[PATCH 3/5] submodule: helper to run foreach in parallel

[Date Prev][Date Next][Thread Prev][Thread Next][Date Index][Thread Index]

 



Similar to `git submodule foreach` the new command
`git submodule foreach_parallel` will run a command
on each submodule.

The commands are run in parallel up to the number of
cores by default, or you can specify '-j 4' tun just
run with 4 threads for example.

One major difference to `git submodule foreach` is the
handling of input and output to the commands. Because
of the parallel nature of the execution it is not trivial
how to schedule the std{in,out,err} channel for submodule
the command is run in. So in this patch there is no
support for stdin.

The goal of the output for std{out, err} is to look like
the single threaded version as much as possible, so
stdout and stderr from one submodule operation are
buffered together in one single channel and output
together when the output is allowed.

To do that, we'll have a mutex for the output, which
each thread will try to acquire and directly pipe their
output to the standard output if they are lucky to
get the mutex.

If they do not have the mutex each thread will buffer
their output.

Example:
Let's assume we have 5 submodules A,B,C,D,E and the
operation on each submodule takes a different amount
of time (say `git fetch`), then the output of
`git submodule foreach` might look like this:

 time -->
 output: |---A---|   |-B-|   |----C-----------|   |-D-|   |-E-|

When we schedule these threads into two threads, a schedule
and sample output over time may look like this:

thread 1: |---A---|   |-D-|   |-E-|
thread 2: |-B-|   |----C-----------|

output:   |---A---| B |----C-------| E D

So A will be perceived as it would run normally in
the single threaded version of foreach. As B has finished
by the time the mutex becomes available, the whole buffer
will just be dumped into the standard output. This will be
perceived by the user as just a 'very fast' operation of B.
Once that is done, C takes the mutex, and flushes the piled
up buffer to standard output. In case the subcommand is a
git command, we have a progress display, which will just
look like the first half of C happend really quickly.

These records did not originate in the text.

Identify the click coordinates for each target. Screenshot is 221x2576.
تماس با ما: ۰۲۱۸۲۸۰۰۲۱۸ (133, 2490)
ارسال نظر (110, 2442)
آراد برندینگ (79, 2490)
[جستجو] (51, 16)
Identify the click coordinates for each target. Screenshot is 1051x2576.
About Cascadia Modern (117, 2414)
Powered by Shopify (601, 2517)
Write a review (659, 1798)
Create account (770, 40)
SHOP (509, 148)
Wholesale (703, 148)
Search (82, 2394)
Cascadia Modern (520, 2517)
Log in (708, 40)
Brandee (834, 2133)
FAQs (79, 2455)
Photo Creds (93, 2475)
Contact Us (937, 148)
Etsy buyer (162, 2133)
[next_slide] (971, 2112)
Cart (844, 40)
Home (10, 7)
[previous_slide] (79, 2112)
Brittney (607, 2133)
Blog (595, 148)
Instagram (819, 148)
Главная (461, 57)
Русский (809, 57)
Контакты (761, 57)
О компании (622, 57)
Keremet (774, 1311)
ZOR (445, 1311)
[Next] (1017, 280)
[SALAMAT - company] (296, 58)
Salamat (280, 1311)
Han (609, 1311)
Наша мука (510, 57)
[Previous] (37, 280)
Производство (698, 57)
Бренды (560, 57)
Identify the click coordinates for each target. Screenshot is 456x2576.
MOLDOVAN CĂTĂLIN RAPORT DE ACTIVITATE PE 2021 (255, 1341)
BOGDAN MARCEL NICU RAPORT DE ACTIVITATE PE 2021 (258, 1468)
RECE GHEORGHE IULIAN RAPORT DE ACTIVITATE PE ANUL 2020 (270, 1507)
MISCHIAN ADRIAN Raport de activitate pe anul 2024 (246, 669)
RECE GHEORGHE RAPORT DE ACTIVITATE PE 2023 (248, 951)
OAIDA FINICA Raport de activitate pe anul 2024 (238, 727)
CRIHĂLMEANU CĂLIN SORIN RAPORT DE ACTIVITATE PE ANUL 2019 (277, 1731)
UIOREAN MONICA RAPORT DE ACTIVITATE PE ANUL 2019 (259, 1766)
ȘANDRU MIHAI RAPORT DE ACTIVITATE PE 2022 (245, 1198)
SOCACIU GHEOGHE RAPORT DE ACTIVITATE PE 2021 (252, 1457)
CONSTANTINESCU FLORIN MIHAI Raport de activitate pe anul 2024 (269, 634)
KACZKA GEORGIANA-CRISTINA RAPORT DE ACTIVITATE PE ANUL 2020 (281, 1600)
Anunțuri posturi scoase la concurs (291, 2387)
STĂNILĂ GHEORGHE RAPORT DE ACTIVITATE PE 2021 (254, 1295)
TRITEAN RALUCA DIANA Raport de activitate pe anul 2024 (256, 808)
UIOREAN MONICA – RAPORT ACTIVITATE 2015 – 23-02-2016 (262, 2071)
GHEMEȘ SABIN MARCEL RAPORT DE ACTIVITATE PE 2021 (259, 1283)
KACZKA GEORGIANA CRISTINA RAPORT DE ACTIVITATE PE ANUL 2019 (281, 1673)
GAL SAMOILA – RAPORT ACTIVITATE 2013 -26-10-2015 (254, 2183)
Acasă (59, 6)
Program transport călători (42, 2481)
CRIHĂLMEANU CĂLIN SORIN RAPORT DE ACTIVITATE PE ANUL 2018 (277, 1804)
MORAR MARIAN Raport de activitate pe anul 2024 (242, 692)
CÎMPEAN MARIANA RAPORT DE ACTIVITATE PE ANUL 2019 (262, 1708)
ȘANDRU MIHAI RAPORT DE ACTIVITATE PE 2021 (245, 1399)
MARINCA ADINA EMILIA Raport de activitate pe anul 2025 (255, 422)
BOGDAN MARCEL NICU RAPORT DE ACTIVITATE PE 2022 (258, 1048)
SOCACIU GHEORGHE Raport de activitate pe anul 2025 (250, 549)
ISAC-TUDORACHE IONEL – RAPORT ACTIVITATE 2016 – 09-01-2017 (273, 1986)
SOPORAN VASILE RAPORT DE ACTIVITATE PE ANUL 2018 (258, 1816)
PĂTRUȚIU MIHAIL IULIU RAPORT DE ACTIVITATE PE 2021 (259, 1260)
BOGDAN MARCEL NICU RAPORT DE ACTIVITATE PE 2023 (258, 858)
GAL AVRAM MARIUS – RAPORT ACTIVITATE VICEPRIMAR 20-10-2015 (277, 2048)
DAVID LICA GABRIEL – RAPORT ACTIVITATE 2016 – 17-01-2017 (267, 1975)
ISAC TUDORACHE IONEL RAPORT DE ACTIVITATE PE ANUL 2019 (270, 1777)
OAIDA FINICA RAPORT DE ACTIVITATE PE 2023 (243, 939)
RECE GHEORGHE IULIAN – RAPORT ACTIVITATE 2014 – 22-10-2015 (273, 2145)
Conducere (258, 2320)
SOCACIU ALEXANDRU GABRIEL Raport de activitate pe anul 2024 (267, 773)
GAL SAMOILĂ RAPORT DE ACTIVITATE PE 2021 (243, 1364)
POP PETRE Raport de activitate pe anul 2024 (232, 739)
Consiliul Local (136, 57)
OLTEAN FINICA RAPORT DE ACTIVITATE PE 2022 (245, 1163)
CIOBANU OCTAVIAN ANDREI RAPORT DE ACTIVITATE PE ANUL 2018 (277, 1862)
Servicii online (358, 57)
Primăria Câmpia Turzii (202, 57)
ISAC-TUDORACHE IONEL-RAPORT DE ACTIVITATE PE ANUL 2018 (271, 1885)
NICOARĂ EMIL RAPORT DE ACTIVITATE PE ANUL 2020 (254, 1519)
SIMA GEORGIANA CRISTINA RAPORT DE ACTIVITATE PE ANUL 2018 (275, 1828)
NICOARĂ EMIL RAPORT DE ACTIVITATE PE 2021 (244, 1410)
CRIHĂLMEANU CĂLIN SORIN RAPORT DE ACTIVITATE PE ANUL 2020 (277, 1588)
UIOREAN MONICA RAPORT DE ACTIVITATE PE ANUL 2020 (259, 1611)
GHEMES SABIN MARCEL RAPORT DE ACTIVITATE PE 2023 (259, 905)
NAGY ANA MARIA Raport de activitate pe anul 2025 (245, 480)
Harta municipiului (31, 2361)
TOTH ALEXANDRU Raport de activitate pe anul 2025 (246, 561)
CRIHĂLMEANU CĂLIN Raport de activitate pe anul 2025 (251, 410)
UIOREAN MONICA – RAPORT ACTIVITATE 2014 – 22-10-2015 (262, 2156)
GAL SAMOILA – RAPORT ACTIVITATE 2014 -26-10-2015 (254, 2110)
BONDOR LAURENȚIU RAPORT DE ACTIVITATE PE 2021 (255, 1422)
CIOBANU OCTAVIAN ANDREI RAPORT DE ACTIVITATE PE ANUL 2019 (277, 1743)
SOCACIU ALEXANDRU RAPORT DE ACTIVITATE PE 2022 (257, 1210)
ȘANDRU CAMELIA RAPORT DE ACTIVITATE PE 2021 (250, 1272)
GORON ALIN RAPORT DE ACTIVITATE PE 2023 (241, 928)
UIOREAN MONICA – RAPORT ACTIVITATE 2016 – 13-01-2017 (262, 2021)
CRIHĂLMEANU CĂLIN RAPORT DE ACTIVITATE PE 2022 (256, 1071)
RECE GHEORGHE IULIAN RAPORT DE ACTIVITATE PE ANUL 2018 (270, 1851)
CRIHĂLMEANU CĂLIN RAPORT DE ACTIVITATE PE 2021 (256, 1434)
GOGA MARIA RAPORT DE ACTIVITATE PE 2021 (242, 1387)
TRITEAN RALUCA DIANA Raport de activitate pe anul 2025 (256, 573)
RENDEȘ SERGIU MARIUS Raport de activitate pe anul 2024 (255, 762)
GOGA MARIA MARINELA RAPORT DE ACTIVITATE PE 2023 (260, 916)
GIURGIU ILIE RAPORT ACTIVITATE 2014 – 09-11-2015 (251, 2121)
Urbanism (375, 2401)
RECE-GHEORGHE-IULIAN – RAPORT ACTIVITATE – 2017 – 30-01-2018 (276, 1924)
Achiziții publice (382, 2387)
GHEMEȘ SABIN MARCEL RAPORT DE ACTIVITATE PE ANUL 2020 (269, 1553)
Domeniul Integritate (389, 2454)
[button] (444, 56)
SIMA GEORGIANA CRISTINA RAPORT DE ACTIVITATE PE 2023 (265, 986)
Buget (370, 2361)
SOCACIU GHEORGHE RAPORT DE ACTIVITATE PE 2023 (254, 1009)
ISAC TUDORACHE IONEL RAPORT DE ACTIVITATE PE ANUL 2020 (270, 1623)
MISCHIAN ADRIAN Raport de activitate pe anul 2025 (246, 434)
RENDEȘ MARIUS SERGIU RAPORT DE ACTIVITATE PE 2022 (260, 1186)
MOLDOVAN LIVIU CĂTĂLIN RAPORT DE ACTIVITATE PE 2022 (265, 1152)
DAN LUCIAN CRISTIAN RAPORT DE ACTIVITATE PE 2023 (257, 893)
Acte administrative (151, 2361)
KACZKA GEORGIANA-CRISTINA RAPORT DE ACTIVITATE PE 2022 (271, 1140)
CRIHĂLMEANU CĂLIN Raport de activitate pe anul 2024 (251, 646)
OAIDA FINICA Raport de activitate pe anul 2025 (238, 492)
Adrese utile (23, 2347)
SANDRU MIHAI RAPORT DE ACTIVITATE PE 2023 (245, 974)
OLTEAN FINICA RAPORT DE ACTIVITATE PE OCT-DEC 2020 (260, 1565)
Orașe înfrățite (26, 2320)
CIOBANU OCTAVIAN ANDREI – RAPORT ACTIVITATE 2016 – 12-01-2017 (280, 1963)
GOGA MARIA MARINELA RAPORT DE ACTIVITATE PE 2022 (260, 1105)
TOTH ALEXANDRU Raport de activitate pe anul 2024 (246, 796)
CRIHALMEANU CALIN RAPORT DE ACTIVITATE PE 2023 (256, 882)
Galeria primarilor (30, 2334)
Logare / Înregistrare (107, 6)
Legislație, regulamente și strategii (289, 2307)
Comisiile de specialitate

Notice how E and D are put out in a different order than the
original as the new parallel foreach doesn't care about the
order.

So this way of output is really good for human consumption
and not for machine consumption as you always see the progress,
but it is not easy to tell which output comes from which
command as there is no indication other than displaying
"Entering <submodule path>" for each beginning section of
output.

Maybe we want to integrate the unthreaded foreach eventually
into the new code base in C and have special cases for that,
such as accepting stdin again.

Signed-off-by: Stefan Beller <sbeller@xxxxxxxxxx>
---
 builtin/submodule--helper.c | 160 +++++++++++++++++++++++++++++++++++++++++++-
 git-submodule.sh            |  11 ++-
 2 files changed, 168 insertions(+), 3 deletions(-)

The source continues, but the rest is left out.